-- Activity --
Print the lines that start the entries and continue through the one holding "Verzending en levertijden (90, 704)", please, exactly and with the pictures omitted.

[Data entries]
···

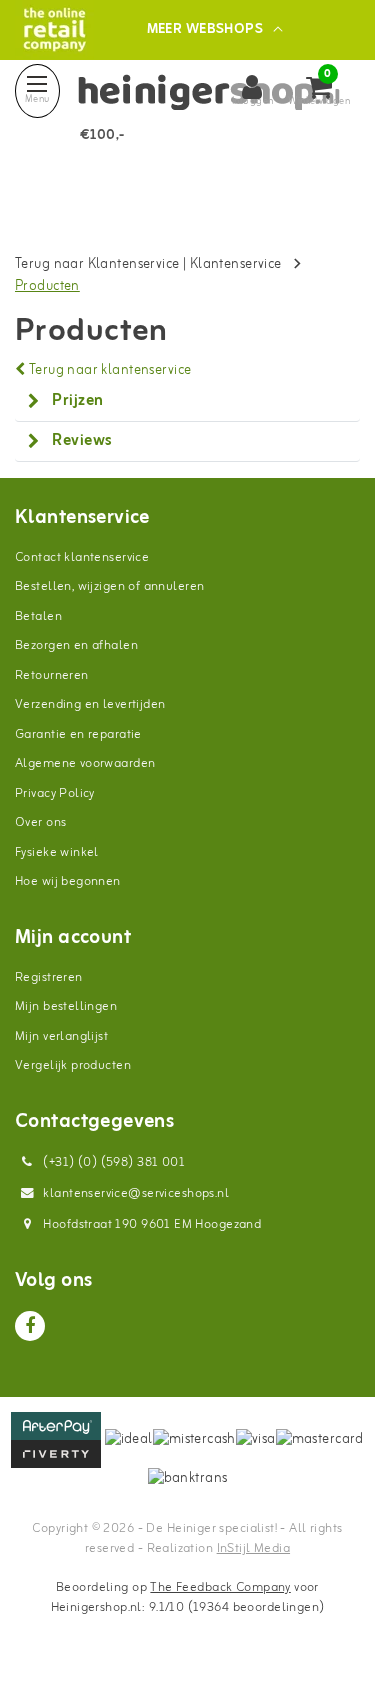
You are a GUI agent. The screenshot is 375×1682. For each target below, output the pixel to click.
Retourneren (52, 675)
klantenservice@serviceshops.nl (136, 1193)
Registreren (49, 977)
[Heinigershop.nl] (54, 29)
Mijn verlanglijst (61, 1036)
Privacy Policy (55, 793)
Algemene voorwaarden (85, 763)
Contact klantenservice (82, 557)
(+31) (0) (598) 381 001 (112, 1162)
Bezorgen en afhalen (76, 645)
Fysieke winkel (57, 852)
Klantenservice (236, 264)
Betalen (38, 616)
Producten (47, 286)
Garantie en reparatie (78, 734)
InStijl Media (253, 1548)
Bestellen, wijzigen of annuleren (109, 586)
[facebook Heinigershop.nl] (30, 1326)
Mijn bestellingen (66, 1006)
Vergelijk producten (73, 1065)
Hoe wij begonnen (68, 881)
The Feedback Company (220, 1587)
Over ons (40, 822)
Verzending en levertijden (90, 704)
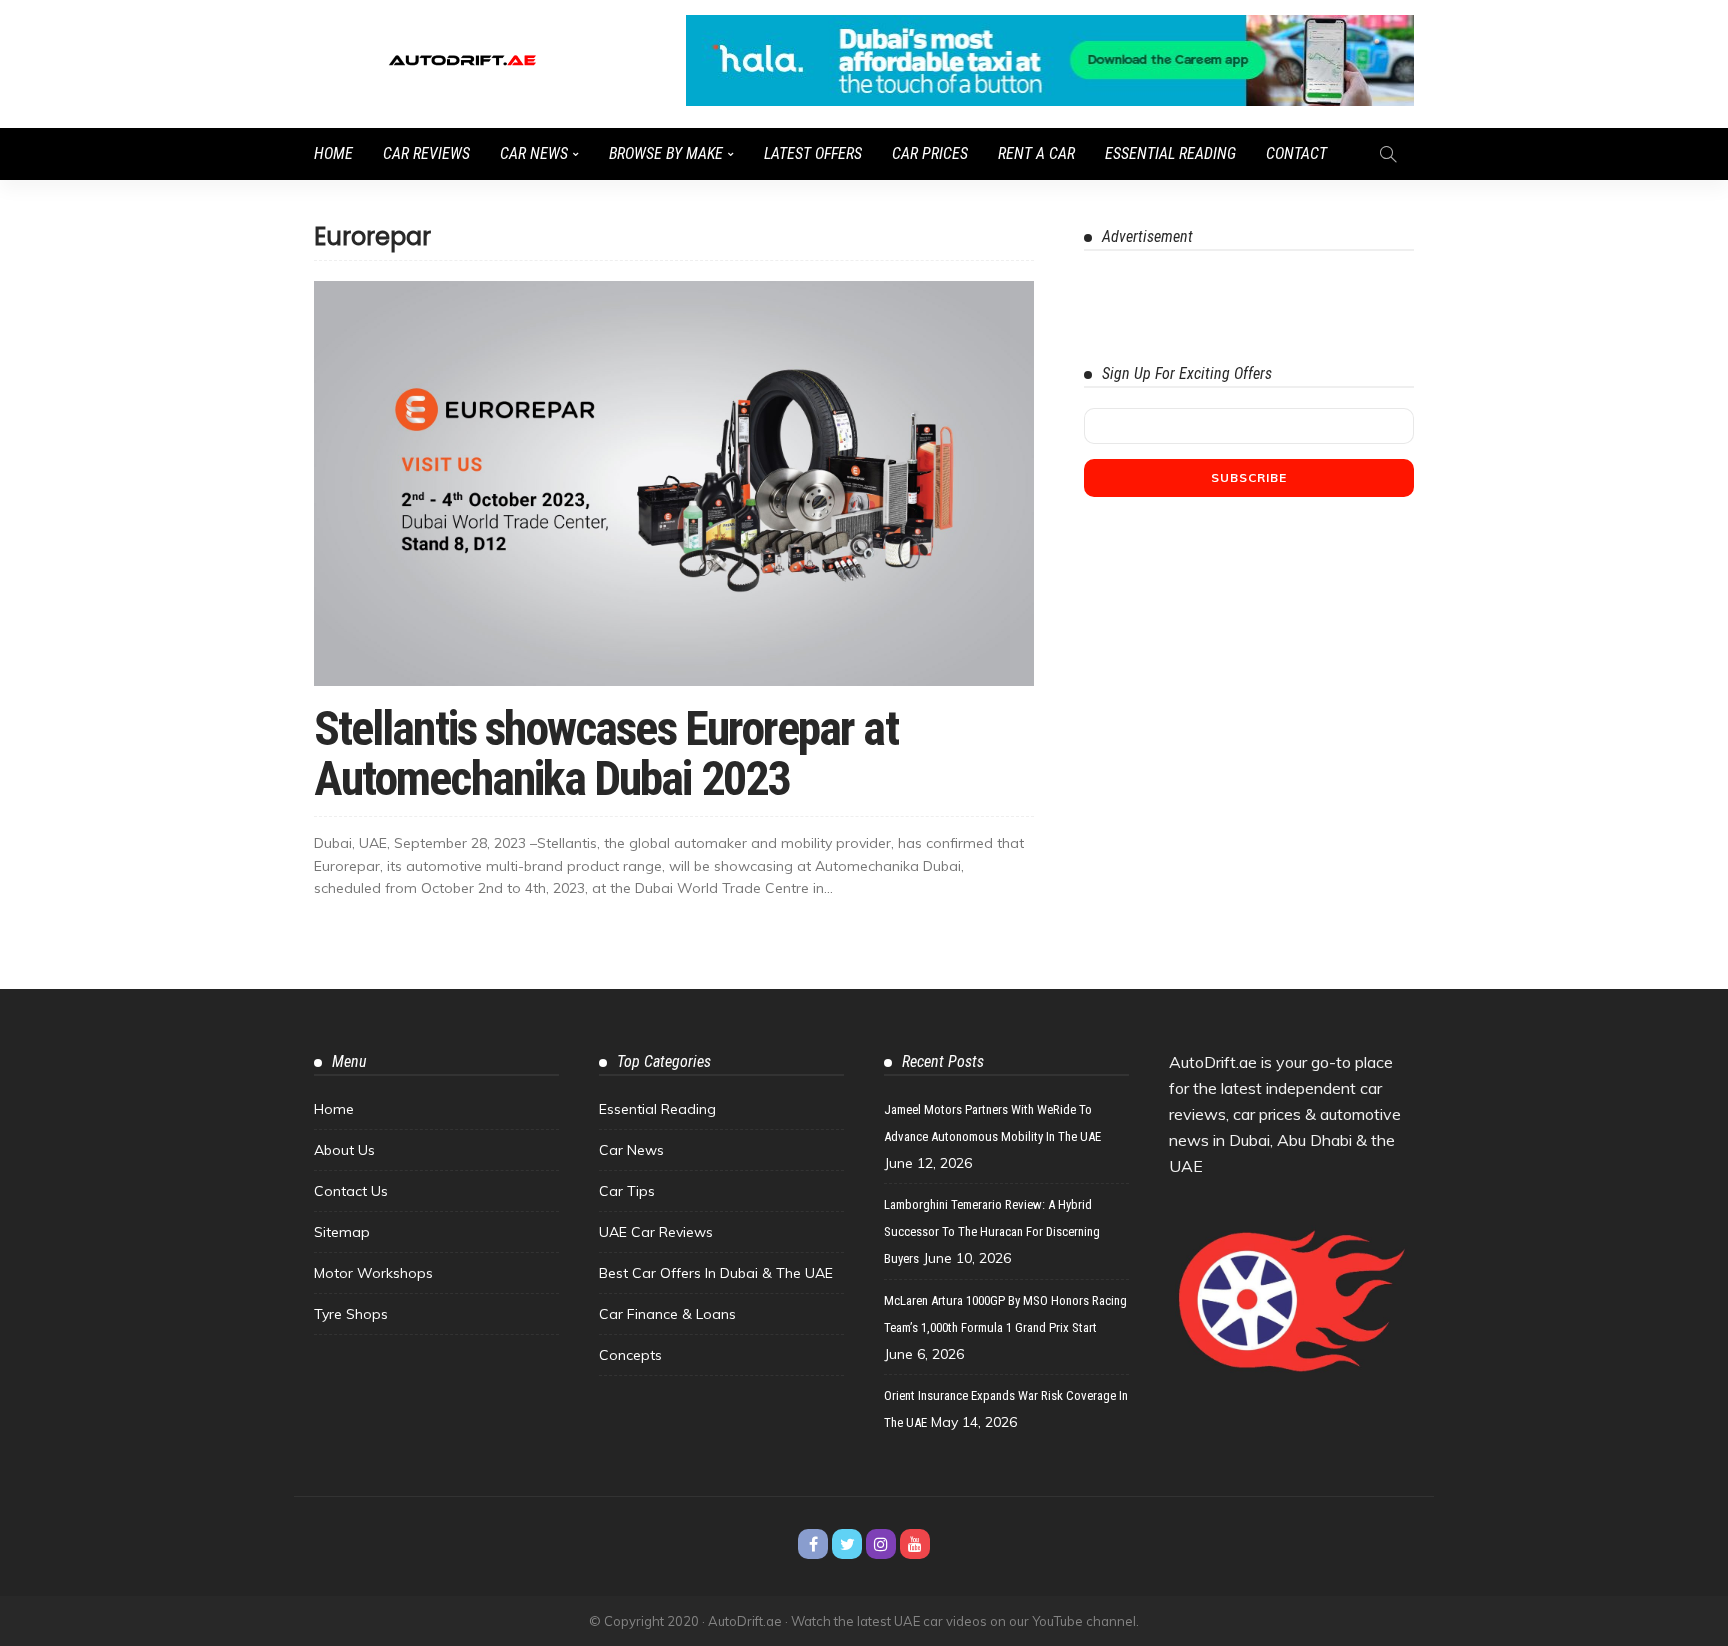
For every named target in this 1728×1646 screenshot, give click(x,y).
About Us (344, 1150)
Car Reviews (426, 153)
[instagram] (881, 1544)
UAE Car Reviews (656, 1232)
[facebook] (813, 1544)
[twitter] (847, 1544)
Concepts (630, 1355)
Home (333, 153)
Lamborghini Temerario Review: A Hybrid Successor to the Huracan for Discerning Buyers (992, 1231)
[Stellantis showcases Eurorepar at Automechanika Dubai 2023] (674, 483)
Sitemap (342, 1232)
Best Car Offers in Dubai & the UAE (716, 1273)
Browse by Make (666, 153)
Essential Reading (1170, 153)
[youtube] (915, 1544)
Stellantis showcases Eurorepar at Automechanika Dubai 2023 (606, 753)
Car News (534, 153)
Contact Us (351, 1191)
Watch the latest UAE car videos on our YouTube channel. (965, 1621)
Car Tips (627, 1191)
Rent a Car (1036, 153)
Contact (1296, 153)
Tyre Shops (351, 1314)
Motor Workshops (373, 1273)
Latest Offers (813, 153)
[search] (1388, 154)
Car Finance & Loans (667, 1314)
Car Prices (930, 153)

···

-- Task answer --
You are a GUI agent. The screenshot is 375×1682. For each target below, output the pixel to click.
Retourneren (52, 675)
klantenservice@serviceshops.nl (136, 1193)
Registreren (49, 977)
[Heinigershop.nl] (54, 29)
Mijn verlanglijst (61, 1036)
Privacy Policy (55, 793)
Algemene voorwaarden (85, 763)
Contact klantenservice (82, 557)
(+31) (0) (598) 381 001 (112, 1162)
Bezorgen en afhalen (76, 645)
Fysieke winkel (57, 852)
Klantenservice (236, 264)
Betalen (38, 616)
Producten (47, 286)
Garantie en reparatie (78, 734)
InStijl Media (253, 1548)
Bestellen, wijzigen of annuleren (109, 586)
[facebook Heinigershop.nl] (30, 1326)
Mijn bestellingen (66, 1006)
Vergelijk producten (73, 1065)
Hoe wij begonnen (68, 881)
The Feedback Company (220, 1587)
Over ons (40, 822)
Verzending en levertijden (90, 704)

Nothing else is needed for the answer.